1.はじめに
中小企業での業務改善や商品開発にはシステム開発を伴うことが多い。システム開発は緻密で根気がいる作業であり、中々とは容易な作業ではありません。ましてや外部のIT会社に発注する場合には、法務、購買、プロジェクト管理などの基本知識が必要です。

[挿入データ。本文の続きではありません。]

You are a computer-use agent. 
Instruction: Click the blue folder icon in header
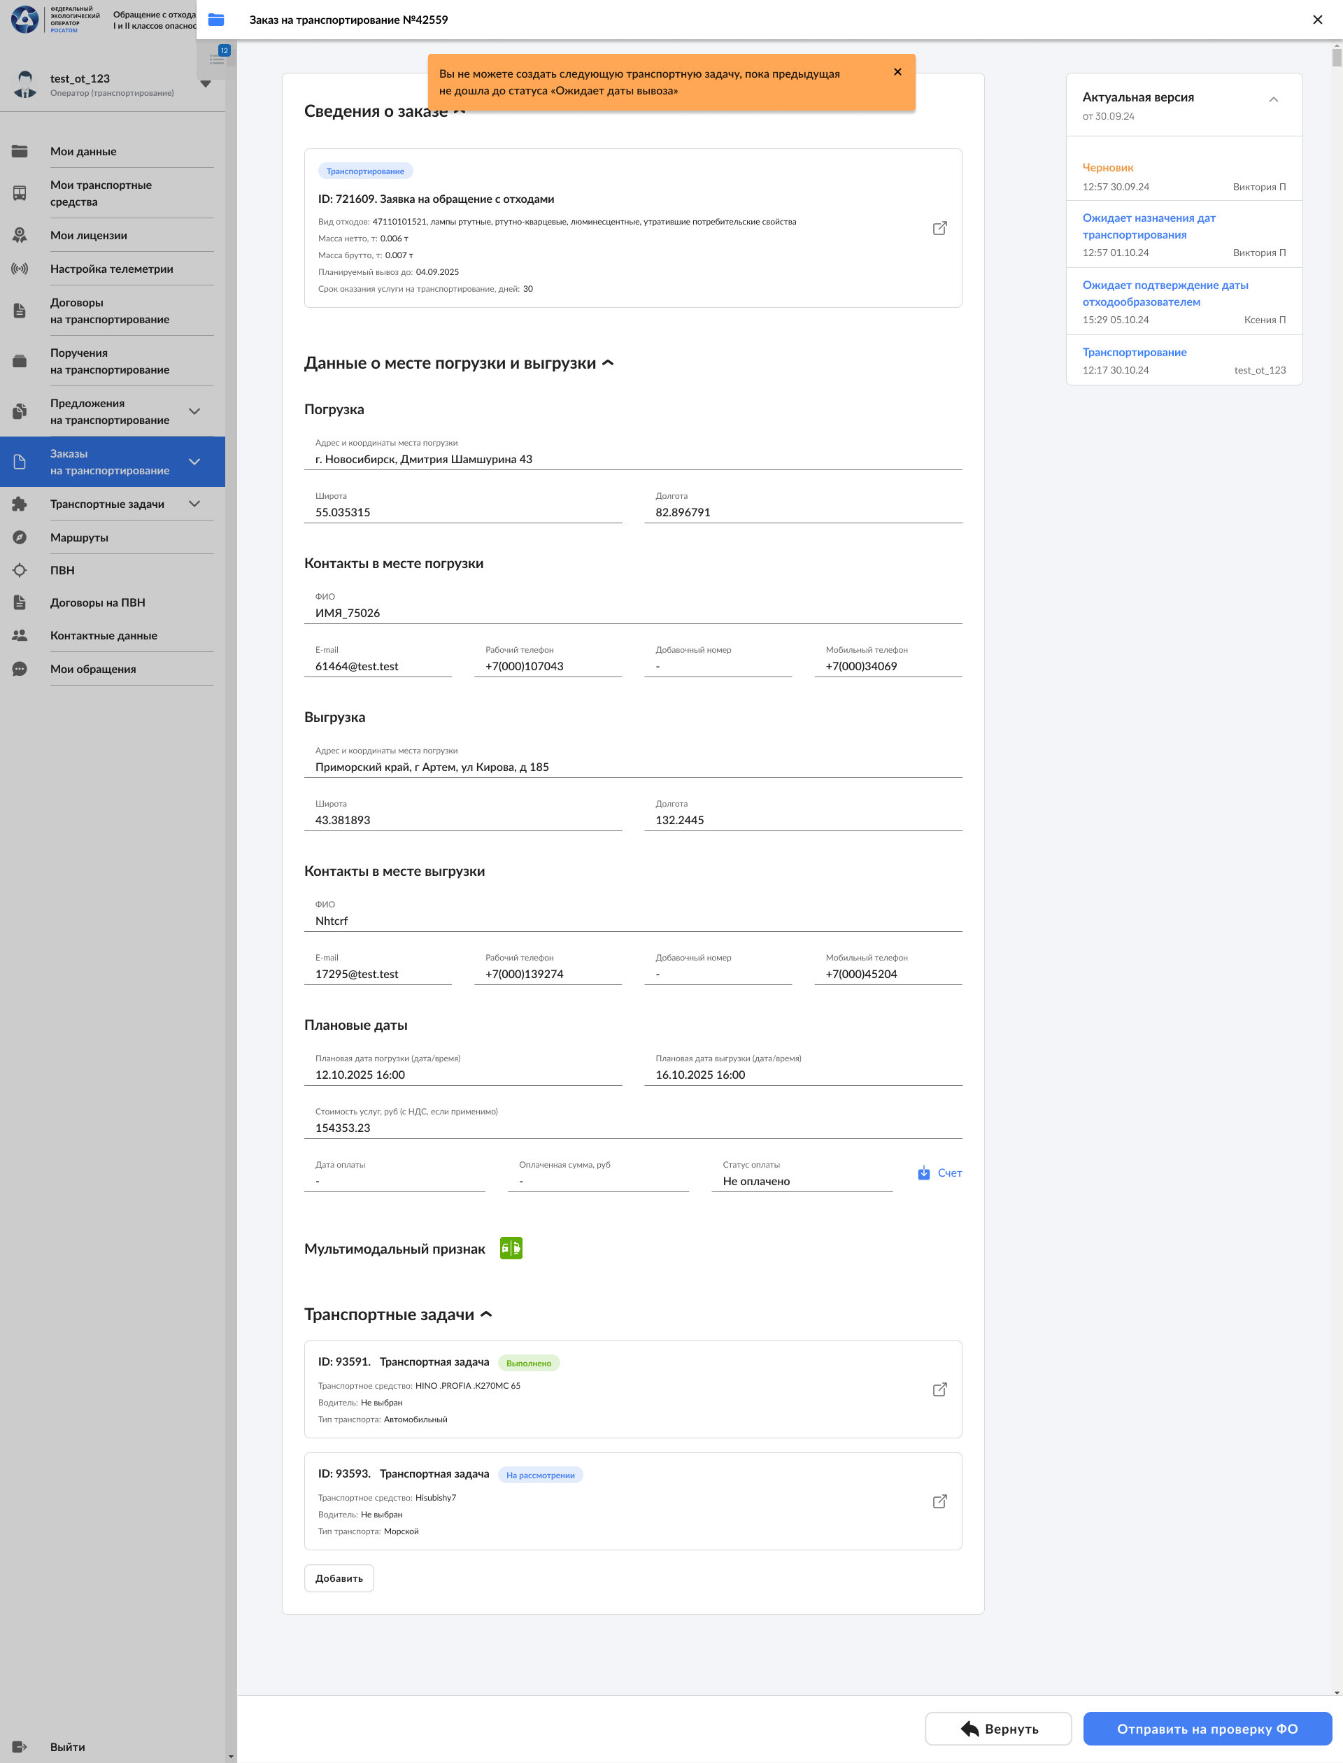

今回は中小企業が外部のIT会社にシステム開発を初めて発注する際の、必須の実施事項、注意点を説明します。
2.システム開発発注の流れ
システム開発発注の基本的な流れは次の通りです。
2-1.見積依頼 → 2-2.発注 → 2-3.システム開発 → 2-4.検収
以下に、順を追って各々の押さえる勘所を説明します。
2-1.見積依頼
(1)予算
1)予算額
初めて発注する場合は、失敗などのリスクを考えて、最高でも年商の5%、すなわち売上が10億円であれば500万円ぐらいを限度とした方がよいでしょう。
2)費用対効果
システム化により収益がいくら見込めるか、費用はいくら削減できるか、十分に検討しましょう。希望的予測は厳禁です。
3)パッケージ利用も選択肢
全てを自作するのではなく、市販のパッケージを積極的に組み込むことにより開発費を削減します。パッケージ導入に伴う業務手順の変更は、大抵の場合は業務改善に繋がる傾向にあります。
(2)見積依頼
1)IT会社の選定基準
・年商
1兆円超のNTTデータ等の超大手、数千億円のNRI等の大手はまず先方が商談に乗ってきません。中小企業が見積を依頼する会社は、数百億円~数億円すなわち準大手~中堅クラスとなります。
・エンドユーザとの直接取引実態
IT会社の会社概要やHPの取引先を確認します。超大手や大手の多段階下請けとして一部分を任されてシステム開発しているのか、あるいは直接エンドユーザ(お客様)と契約してシステム開発しているかを確認します。もちろんエンドユーザと直接取引しているIT会社を選びます。さらに納入実績にお客様実名で記載があれば安心です。
・業種/業務に特化
同じくIT会社の会社概要やHPから、得意とする業種/業務分類があるか確認します。例えば単なる製造業ではなく、精密密機械器具製造業のような記載があれば特化していると信用できます。
・紹介ルート
同業者、金融機関、コンサルタントからの紹介、インターネット検索など様々ありますが、第一優先は同業者からの口コミです。
・地元密着/全国展開
地元でお客様の要望に迅速にこまめに応じている、最後まで逃げないIT会社を選びます。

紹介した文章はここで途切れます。